Review for The Hateful Eight

The most recent film directed by Tarantino, The Hateful Eight takes place in the post-Civil War era, and fallows a group of eight strangers blizzard bound in a small Wyoming cabin. Unlike most of Tarantino's films that open with blood and action right off the bat, he takes his sweet time building it up, relying more on suspense then just jumping straight into the action (oh but trust me, its a Tarantino film, so you know there will be buckets and buckets of blood).  He spends over a half-hour on a stagecoach ride that introduces bounty hunter John "The Hangman" Ruth (Kurt Russel); his coach driver O.B. (James Park); his prisoner, the ruthless outlaw Daisy Domergue (Jennifer Jason Leigh), who is being escorted to Red Rock to be hanged by the neck till death;  Red Rock's new sheriff Chris Mannix (Walton Goggins), a former outlaw that Ruth cant accept that he has become the new sheriff, and Maj.
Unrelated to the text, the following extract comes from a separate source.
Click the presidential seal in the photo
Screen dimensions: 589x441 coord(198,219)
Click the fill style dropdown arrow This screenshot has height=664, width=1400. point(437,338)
Marquis Warren (Samuel L. Jackson), an ex-slave turned anti-confederate war hero turned bounty hunter whose record of wartime atrocities makes Ruth distrust him and Mannix hate his guts.

Arriving at the cabin- a watering hole known as Minnie's Haberdashery- we are joined by a sprinkling of new characters. There is a smug British hangman, Oswald Morbray (Tim Roth, filling what might otherwise be the Christopher Waltz role), a furtive Mexican (Damien Bichir) who calls himself Bob, a smirking gun man by the name of Joe Gage (Michael Madsen, doing the whole Michael Madsen thing), and an old confederate general named Sanford Smithers (Bruce Dern). You can probably guess that his relationship with Samuel L. Jackson doesn't play out so well. The joint's owner, Minnie, is no where to be found and her husband is missing right along with her.
                               
I really enjoyed this movie, party because it felt more like an experiment then a classic western. It was almost like Tarantino took bits a pieces from all different types of Westerns, put it in a pot, stirred them up a bit, then drizzled it all over this movie. Another thing to admire about this movie is that it was all short on Ultra Panavision 70mm, a format that has barley been used since the 1960s. All in all this movie is not without its faults but is not without its praise, and I definitely see this movie if you are in the mood for a gritty mystery with plenty of cussing and blood.




2 comments:

  1. best Quentin movie ive seen yet this one is differently my favorite one. anyone who has liked tarantinos work in the past needs to see this one as well.